Brad Pitt a fazer de Fernando Mamede
Um filme de culto não é necessariamente uma obra-prima. Moneyball não é perfeito, mas tem aquele encanto impreciso dos filmes que se transformam em objetos de culto. Este encanto inqualificável nasce da química entre o Adónis, Brad Pitt, e o Badocha, Jonah Hill, os dois protagonistas do filme. De forma, digamos, encantadora, a força da natureza (Pitt) estabelece uma relação de cumplicidade com a força do intelecto (Hill). É como se o quarterback e o geek do liceu começassem a trabalhar juntos. Esta podia ser a fórmula de um fracasso muito pindérico, mas Moneyball funciona, porque a química entre Pitt e Hill é alimentada por essa metralhada de diálogos chamada Aaron Sorkin, que faz aqui o seu segundo filme pós-West Wing, depois de Rede Social.
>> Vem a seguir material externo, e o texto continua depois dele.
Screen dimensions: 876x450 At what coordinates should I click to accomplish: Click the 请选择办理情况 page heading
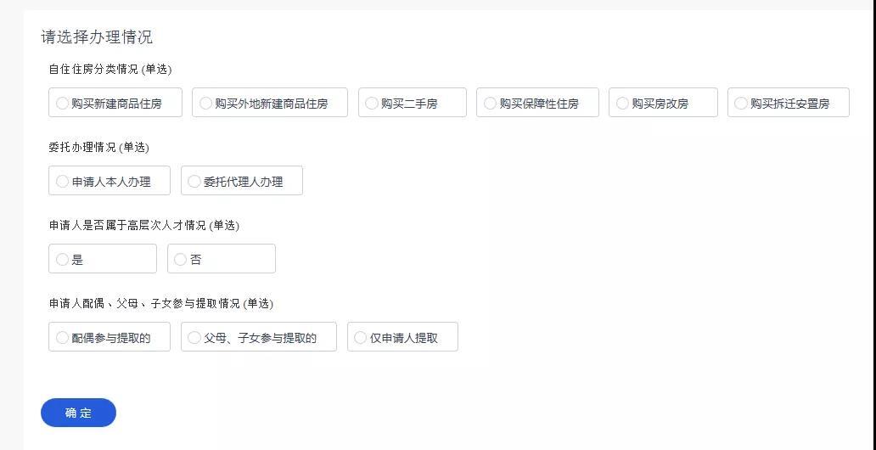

O encanto do filme continua na forma como descreve as entranhas da sociedade americana. Pitt e Hill são o D. Quixote e o Sancho Pancha do basebol. A personagem de Hill é um geek matemático que consegue ver o jogo através de uma fórmula revolucionária, uma fórmula que muda a percepção sobre a utilidade dos jogadores. Através desta visão científica, Pitt (o manager) e Hill (o adjunto) montam uma equipa de underdogs que mais ninguém leva a sério. No final, não são campeões, mas estabelecem um recorde de vitórias e mudam para sempre o jogo. Ora, esta glorificação do underdog é algo profundamente americano. Como diz Kishore Mahbubani, a América é o único sítio do mundo onde o porteiro olha nos olhos o Sr. Dr. que entra no hotel. Além disso, o filme mostra o interior de uma sociedade que contrata e despede a uma velocidade única, uma sociedade onde a liberdade individual é acompanhada por uma prestação de contas implacável, uma sociedade que premia o risco e a novidade, uma sociedade dura mas com um brilho único.
Mas Moneyball não é apenas uma crónica da sociedade americana. Este filme é, acima de tudo, uma história universal sobre fracasso e redenção. A personagem de Pitt (Beane) era uma grande esperança, mas fracassou como jogador. Era uma espécie de Fernando Mamede do basebol: tinha um talento insuperável, mas bloqueava na hora da verdade. Pensava demasiado. Não por acaso, Beane acaba por procurar uma segunda oportunidade como manager, como alguém que pensa o jogo. E a aposta na visão revolucionária do mago matemático é a forma que Beane encontra para destruir os seus fantasmas. Em Hollywood, a redenção é normalmente servida com planos em câmara lenta e banda sonora a pedir lágrima. Contra a corrente, Moneyball conta a história de uma redenção com uma sensibilidade enxuta.